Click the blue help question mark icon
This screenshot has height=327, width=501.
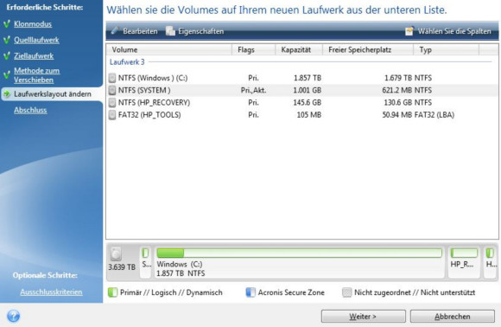[14, 316]
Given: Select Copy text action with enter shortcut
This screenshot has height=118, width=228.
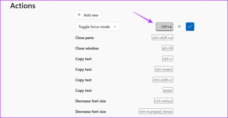Looking at the screenshot, I should coord(83,90).

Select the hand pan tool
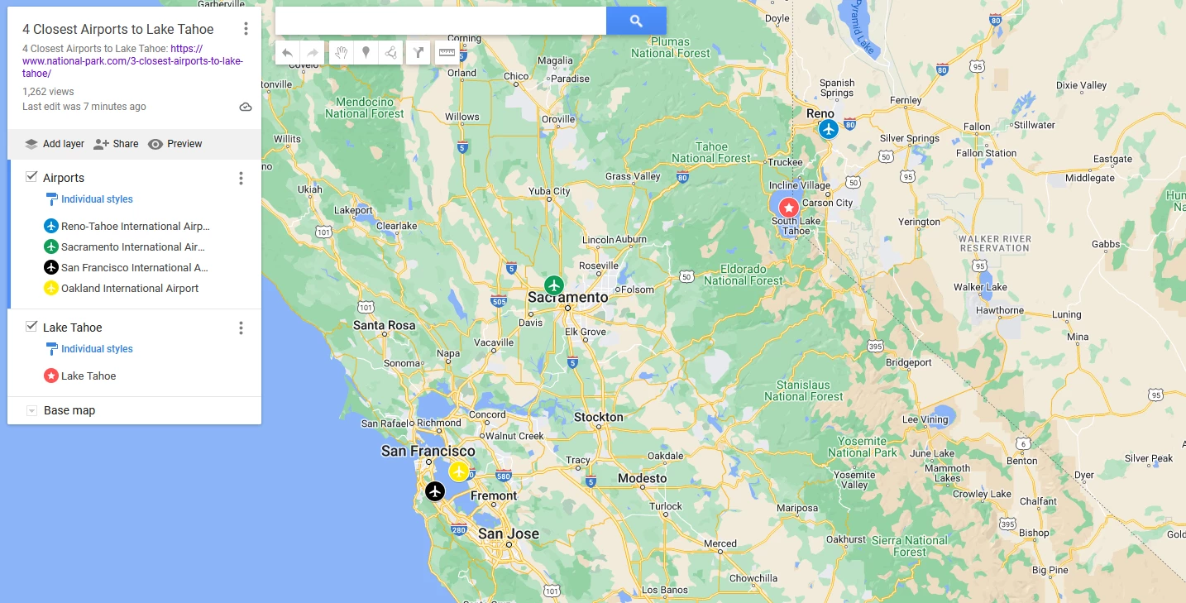point(340,53)
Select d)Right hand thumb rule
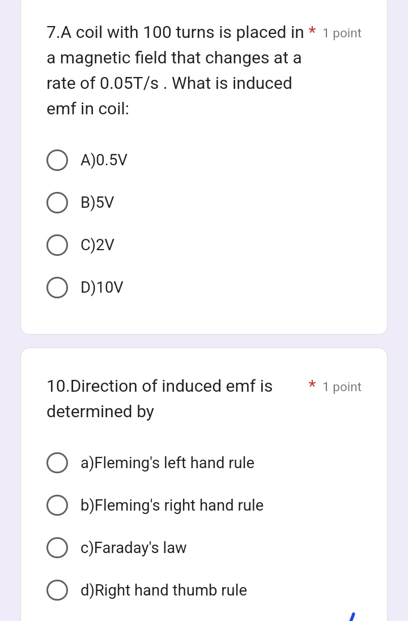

★ ★ ★

**REQUIRED WORK:**
All lines from the one containing "Given: Select Copy" through the final line of the entries above must be restated word for word, pictures excluded.

**ANSWER BELOW:**
Given: Select Copy text action with enter shortcut
This screenshot has height=118, width=228.
Looking at the screenshot, I should coord(83,90).

Select the hand pan tool
point(340,53)
Select d)Right hand thumb rule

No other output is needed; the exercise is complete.